--- EXERCISE DIRECTIONS ---
Transcribe the listing below exactly, leaving nothing out.

_ _ _ _ _ _ _

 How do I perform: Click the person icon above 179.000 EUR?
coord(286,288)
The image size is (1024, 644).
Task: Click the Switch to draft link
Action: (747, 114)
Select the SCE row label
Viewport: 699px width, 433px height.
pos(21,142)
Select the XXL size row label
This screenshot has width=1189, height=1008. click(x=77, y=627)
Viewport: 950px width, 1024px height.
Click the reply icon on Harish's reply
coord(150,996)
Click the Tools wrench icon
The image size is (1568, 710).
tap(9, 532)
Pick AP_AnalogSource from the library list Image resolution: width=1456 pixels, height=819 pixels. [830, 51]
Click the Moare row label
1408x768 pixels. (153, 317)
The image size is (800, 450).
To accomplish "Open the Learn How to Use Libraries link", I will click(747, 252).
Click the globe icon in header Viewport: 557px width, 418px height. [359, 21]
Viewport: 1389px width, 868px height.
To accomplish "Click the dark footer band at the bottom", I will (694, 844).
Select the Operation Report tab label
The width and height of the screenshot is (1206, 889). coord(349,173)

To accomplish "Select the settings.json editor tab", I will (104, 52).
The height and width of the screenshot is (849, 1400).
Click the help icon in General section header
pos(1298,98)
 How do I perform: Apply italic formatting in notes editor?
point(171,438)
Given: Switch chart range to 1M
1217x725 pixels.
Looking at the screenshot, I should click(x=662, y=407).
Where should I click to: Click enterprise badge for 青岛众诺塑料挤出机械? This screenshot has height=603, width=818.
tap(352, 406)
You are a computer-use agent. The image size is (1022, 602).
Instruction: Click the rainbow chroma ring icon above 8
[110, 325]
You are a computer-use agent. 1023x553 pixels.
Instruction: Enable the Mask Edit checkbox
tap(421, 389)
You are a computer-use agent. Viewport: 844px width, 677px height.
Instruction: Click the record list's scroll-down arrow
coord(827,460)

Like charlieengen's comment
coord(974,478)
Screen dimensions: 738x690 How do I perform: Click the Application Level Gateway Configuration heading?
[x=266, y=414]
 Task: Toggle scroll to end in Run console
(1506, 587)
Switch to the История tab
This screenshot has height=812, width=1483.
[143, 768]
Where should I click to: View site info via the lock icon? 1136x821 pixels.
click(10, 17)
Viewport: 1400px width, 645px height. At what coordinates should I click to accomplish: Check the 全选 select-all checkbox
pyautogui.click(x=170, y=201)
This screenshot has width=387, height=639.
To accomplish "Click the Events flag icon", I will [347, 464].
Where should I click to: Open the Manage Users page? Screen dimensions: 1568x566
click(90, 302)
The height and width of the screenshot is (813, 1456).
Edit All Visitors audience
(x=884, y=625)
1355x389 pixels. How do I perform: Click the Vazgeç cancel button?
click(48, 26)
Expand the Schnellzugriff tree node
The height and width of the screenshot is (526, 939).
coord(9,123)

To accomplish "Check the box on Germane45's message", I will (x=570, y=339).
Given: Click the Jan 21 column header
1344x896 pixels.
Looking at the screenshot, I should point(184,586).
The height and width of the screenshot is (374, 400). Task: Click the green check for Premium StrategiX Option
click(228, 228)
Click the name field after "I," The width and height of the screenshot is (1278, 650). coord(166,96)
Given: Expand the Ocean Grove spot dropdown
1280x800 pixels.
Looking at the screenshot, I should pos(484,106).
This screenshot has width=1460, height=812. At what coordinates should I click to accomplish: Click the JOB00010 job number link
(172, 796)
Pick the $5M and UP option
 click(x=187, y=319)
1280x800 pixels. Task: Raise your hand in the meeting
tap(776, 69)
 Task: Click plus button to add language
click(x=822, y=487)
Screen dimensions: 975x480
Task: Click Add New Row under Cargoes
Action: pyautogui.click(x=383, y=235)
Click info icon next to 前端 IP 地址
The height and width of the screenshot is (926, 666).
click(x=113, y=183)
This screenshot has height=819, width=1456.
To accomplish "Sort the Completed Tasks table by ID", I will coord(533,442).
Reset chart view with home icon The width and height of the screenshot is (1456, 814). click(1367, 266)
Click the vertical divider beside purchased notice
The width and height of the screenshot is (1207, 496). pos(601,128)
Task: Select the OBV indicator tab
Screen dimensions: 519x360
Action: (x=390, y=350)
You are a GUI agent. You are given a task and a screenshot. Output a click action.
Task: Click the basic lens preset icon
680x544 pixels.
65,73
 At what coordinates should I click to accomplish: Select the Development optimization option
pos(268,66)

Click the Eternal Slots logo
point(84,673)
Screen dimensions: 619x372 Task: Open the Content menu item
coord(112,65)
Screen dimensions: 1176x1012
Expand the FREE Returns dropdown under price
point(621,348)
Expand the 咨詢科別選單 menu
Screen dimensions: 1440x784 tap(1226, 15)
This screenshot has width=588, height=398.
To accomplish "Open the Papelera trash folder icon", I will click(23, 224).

_ _ _ _ _ _ _

--- COMPLETED TASK ---
 How do I perform: Click the person icon above 179.000 EUR?
coord(286,288)
The image size is (1024, 644).
Task: Click the Switch to draft link
Action: (747, 114)
Select the SCE row label
Viewport: 699px width, 433px height.
pos(21,142)
Select the XXL size row label
This screenshot has width=1189, height=1008. click(x=77, y=627)
Viewport: 950px width, 1024px height.
Click the reply icon on Harish's reply
coord(150,996)
Click the Tools wrench icon
The image size is (1568, 710).
tap(9, 532)
Pick AP_AnalogSource from the library list Image resolution: width=1456 pixels, height=819 pixels. [830, 51]
Click the Moare row label
1408x768 pixels. (153, 317)
The image size is (800, 450).
To accomplish "Open the Learn How to Use Libraries link", I will click(747, 252).
Click the globe icon in header Viewport: 557px width, 418px height. [359, 21]
Viewport: 1389px width, 868px height.
To accomplish "Click the dark footer band at the bottom", I will (694, 844).
Select the Operation Report tab label
The width and height of the screenshot is (1206, 889). coord(349,173)

To accomplish "Select the settings.json editor tab", I will (104, 52).
The height and width of the screenshot is (849, 1400).
Click the help icon in General section header
pos(1298,98)
 How do I perform: Apply italic formatting in notes editor?
point(171,438)
Given: Switch chart range to 1M
1217x725 pixels.
Looking at the screenshot, I should click(x=662, y=407).
Where should I click to: Click enterprise badge for 青岛众诺塑料挤出机械? This screenshot has height=603, width=818.
tap(352, 406)
You are a computer-use agent. The image size is (1022, 602).
Instruction: Click the rainbow chroma ring icon above 8
[110, 325]
You are a computer-use agent. 1023x553 pixels.
Instruction: Enable the Mask Edit checkbox
tap(421, 389)
You are a computer-use agent. Viewport: 844px width, 677px height.
Instruction: Click the record list's scroll-down arrow
coord(827,460)

Like charlieengen's comment
coord(974,478)
Screen dimensions: 738x690 How do I perform: Click the Application Level Gateway Configuration heading?
[x=266, y=414]
 Task: Toggle scroll to end in Run console
(1506, 587)
Switch to the История tab
This screenshot has height=812, width=1483.
[143, 768]
Where should I click to: View site info via the lock icon? 1136x821 pixels.
click(10, 17)
Viewport: 1400px width, 645px height. At what coordinates should I click to accomplish: Check the 全选 select-all checkbox
pyautogui.click(x=170, y=201)
This screenshot has width=387, height=639.
To accomplish "Click the Events flag icon", I will [347, 464].
Where should I click to: Open the Manage Users page? Screen dimensions: 1568x566
click(90, 302)
The height and width of the screenshot is (813, 1456).
Edit All Visitors audience
(x=884, y=625)
1355x389 pixels. How do I perform: Click the Vazgeç cancel button?
click(48, 26)
Expand the Schnellzugriff tree node
The height and width of the screenshot is (526, 939).
coord(9,123)

To accomplish "Check the box on Germane45's message", I will (x=570, y=339).
Given: Click the Jan 21 column header
1344x896 pixels.
Looking at the screenshot, I should point(184,586).
The height and width of the screenshot is (374, 400). Task: Click the green check for Premium StrategiX Option
click(228, 228)
Click the name field after "I," The width and height of the screenshot is (1278, 650). coord(166,96)
Given: Expand the Ocean Grove spot dropdown
1280x800 pixels.
Looking at the screenshot, I should pos(484,106).
This screenshot has width=1460, height=812. At what coordinates should I click to accomplish: Click the JOB00010 job number link
(172, 796)
Pick the $5M and UP option
 click(x=187, y=319)
1280x800 pixels. Task: Raise your hand in the meeting
tap(776, 69)
 Task: Click plus button to add language
click(x=822, y=487)
Screen dimensions: 975x480
Task: Click Add New Row under Cargoes
Action: pyautogui.click(x=383, y=235)
Click info icon next to 前端 IP 地址
The height and width of the screenshot is (926, 666).
click(x=113, y=183)
This screenshot has height=819, width=1456.
To accomplish "Sort the Completed Tasks table by ID", I will coord(533,442).
Reset chart view with home icon The width and height of the screenshot is (1456, 814). click(1367, 266)
Click the vertical divider beside purchased notice
The width and height of the screenshot is (1207, 496). pos(601,128)
Task: Select the OBV indicator tab
Screen dimensions: 519x360
Action: (x=390, y=350)
You are a GUI agent. You are given a task and a screenshot. Output a click action.
Task: Click the basic lens preset icon
680x544 pixels.
65,73
 At what coordinates should I click to accomplish: Select the Development optimization option
pos(268,66)

Click the Eternal Slots logo
point(84,673)
Screen dimensions: 619x372 Task: Open the Content menu item
coord(112,65)
Screen dimensions: 1176x1012
Expand the FREE Returns dropdown under price
point(621,348)
Expand the 咨詢科別選單 menu
Screen dimensions: 1440x784 tap(1226, 15)
This screenshot has width=588, height=398.
To accomplish "Open the Papelera trash folder icon", I will click(23, 224).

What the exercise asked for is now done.